- [WORK ORDER] Leave the pictures out and write out the rest of the listing word for word.

---------- RECORDS PROVIDED ----------

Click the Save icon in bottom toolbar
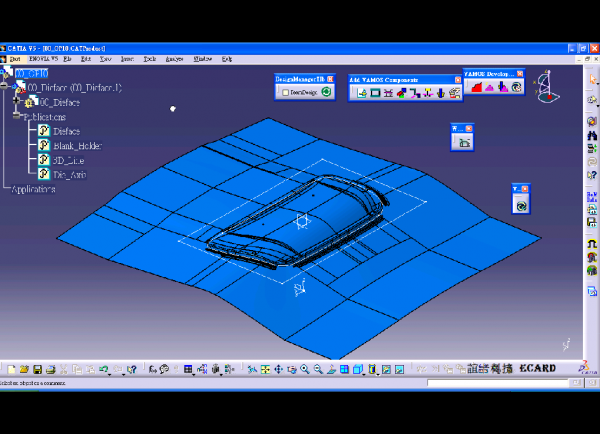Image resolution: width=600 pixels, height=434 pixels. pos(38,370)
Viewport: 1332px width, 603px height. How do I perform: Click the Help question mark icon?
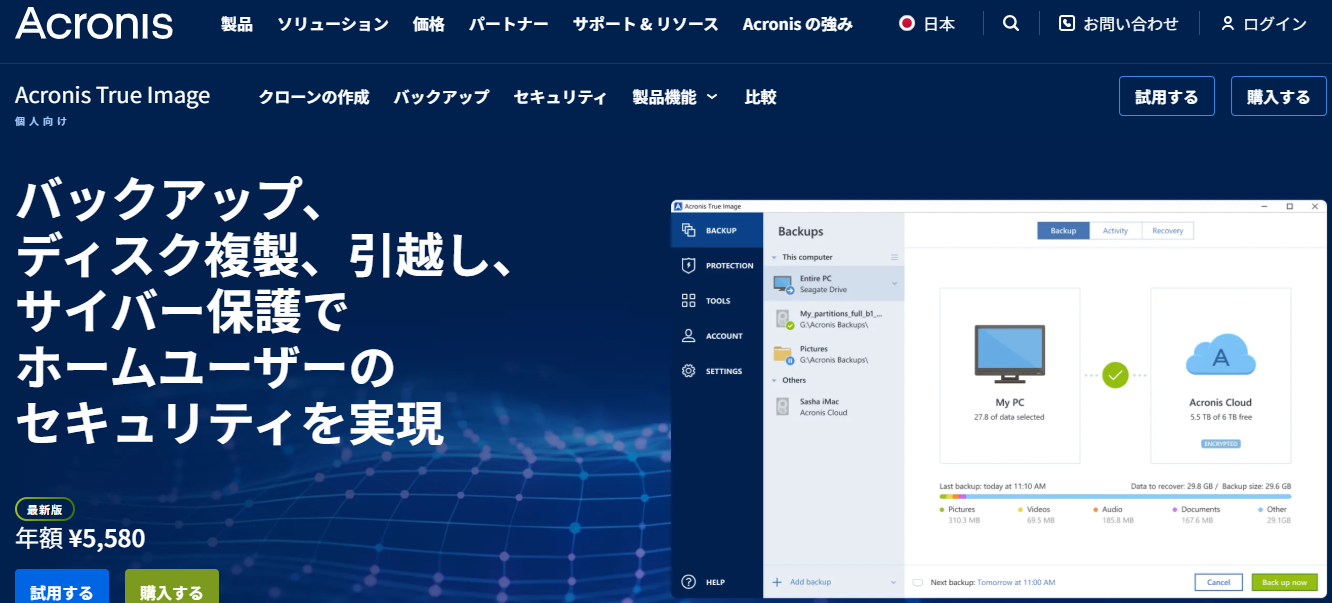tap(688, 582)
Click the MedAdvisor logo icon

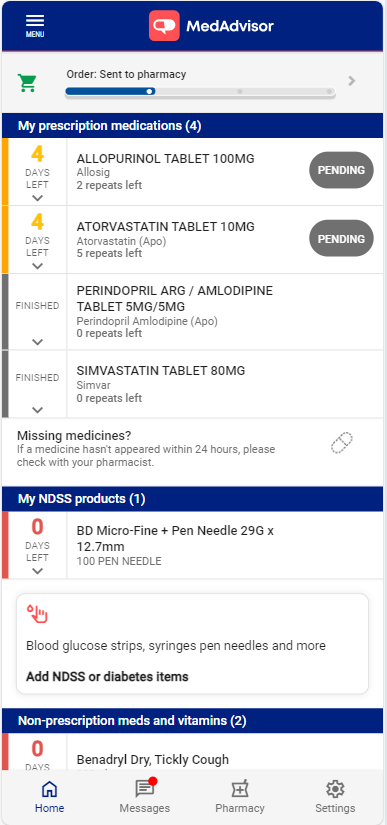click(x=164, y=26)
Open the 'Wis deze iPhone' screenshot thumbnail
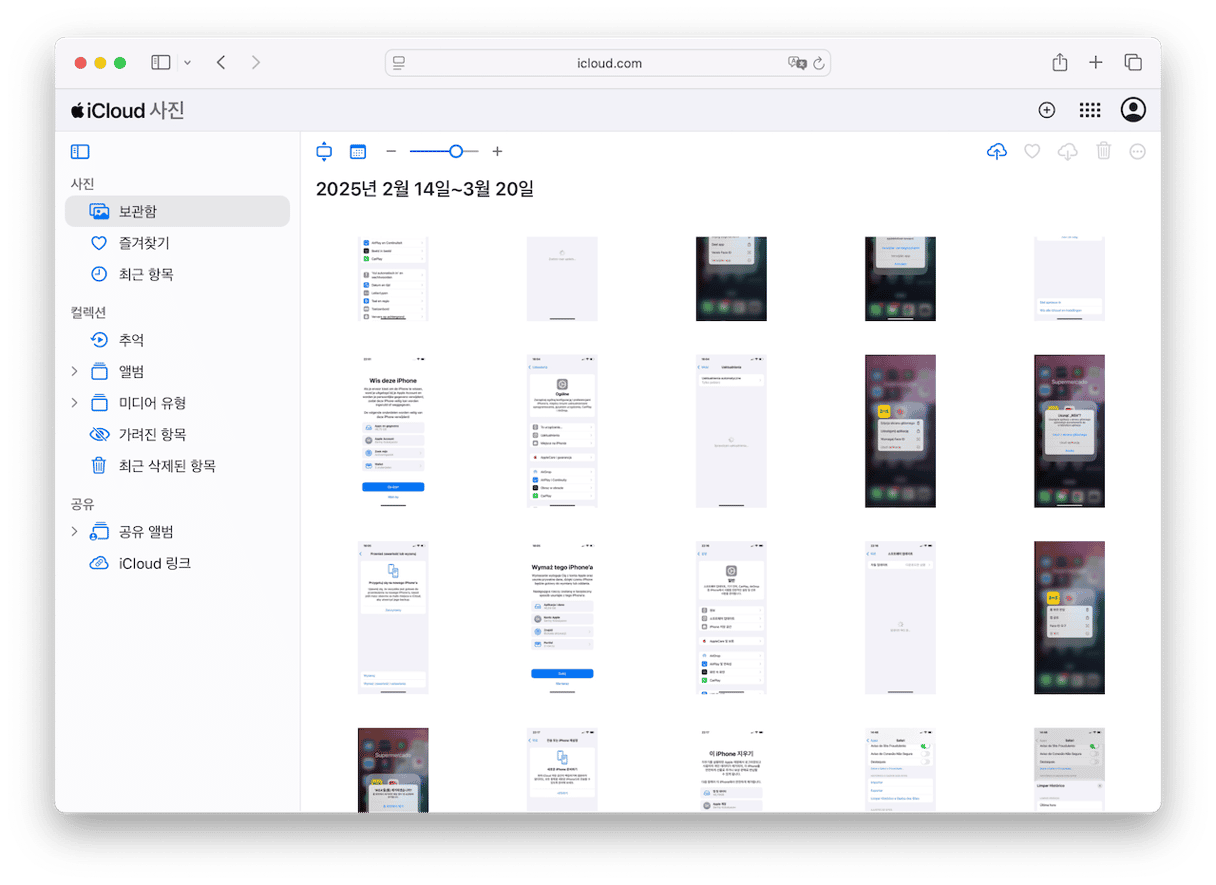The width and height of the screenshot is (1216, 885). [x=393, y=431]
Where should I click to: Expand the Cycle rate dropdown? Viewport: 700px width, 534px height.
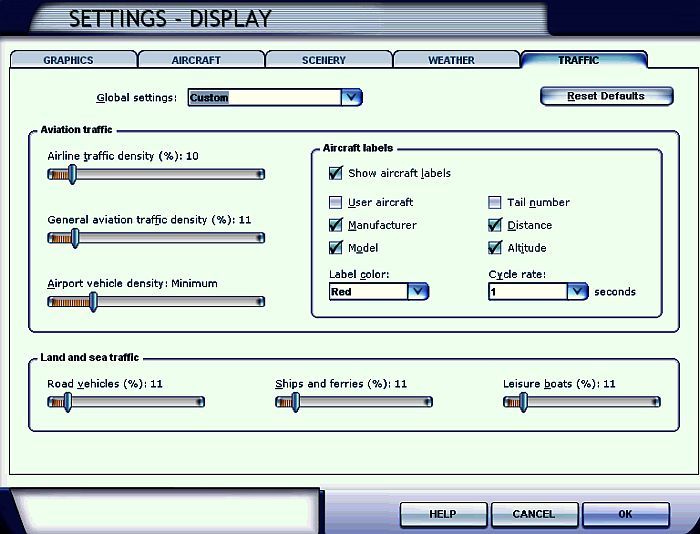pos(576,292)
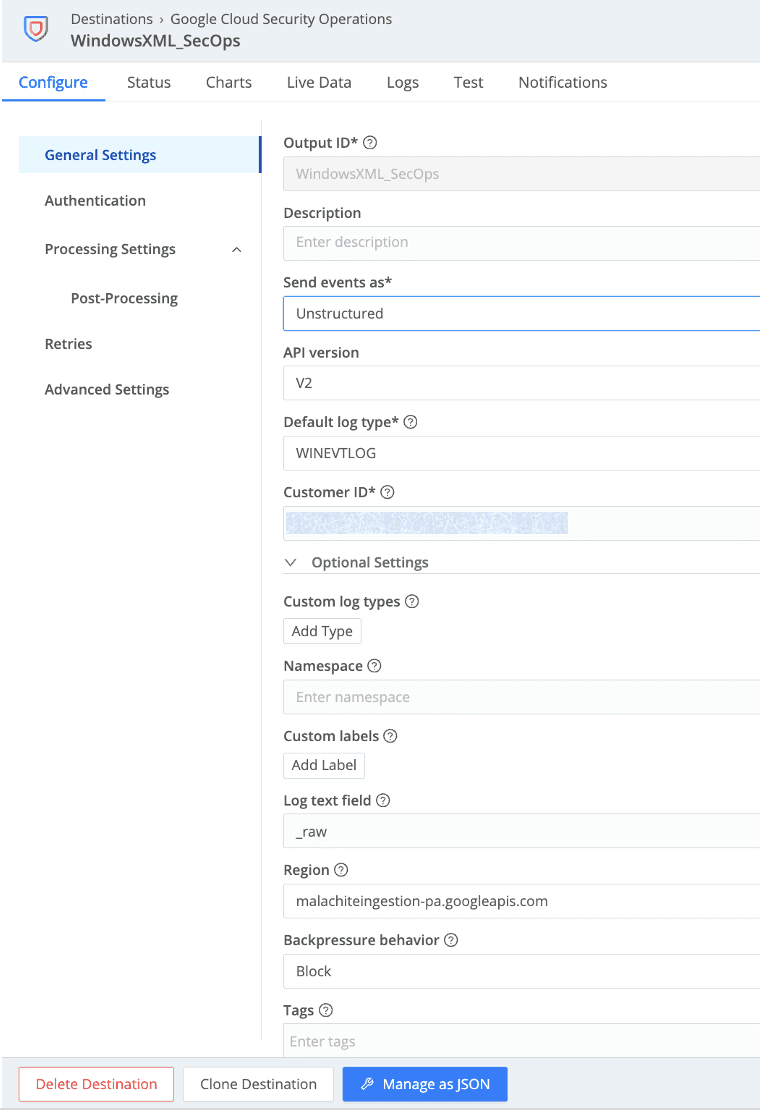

----------

- [REPLY TO THE TASK]
Click the Save icon in bottom toolbar
Image resolution: width=600 pixels, height=434 pixels. pos(38,370)
Viewport: 1332px width, 603px height. How do I perform: Click the Help question mark icon?
tap(688, 582)
Click the MedAdvisor logo icon

click(x=164, y=26)
Open the 'Wis deze iPhone' screenshot thumbnail
The width and height of the screenshot is (1216, 885). [x=393, y=431]
Where should I click to: Expand the Cycle rate dropdown? Viewport: 700px width, 534px height.
pos(576,292)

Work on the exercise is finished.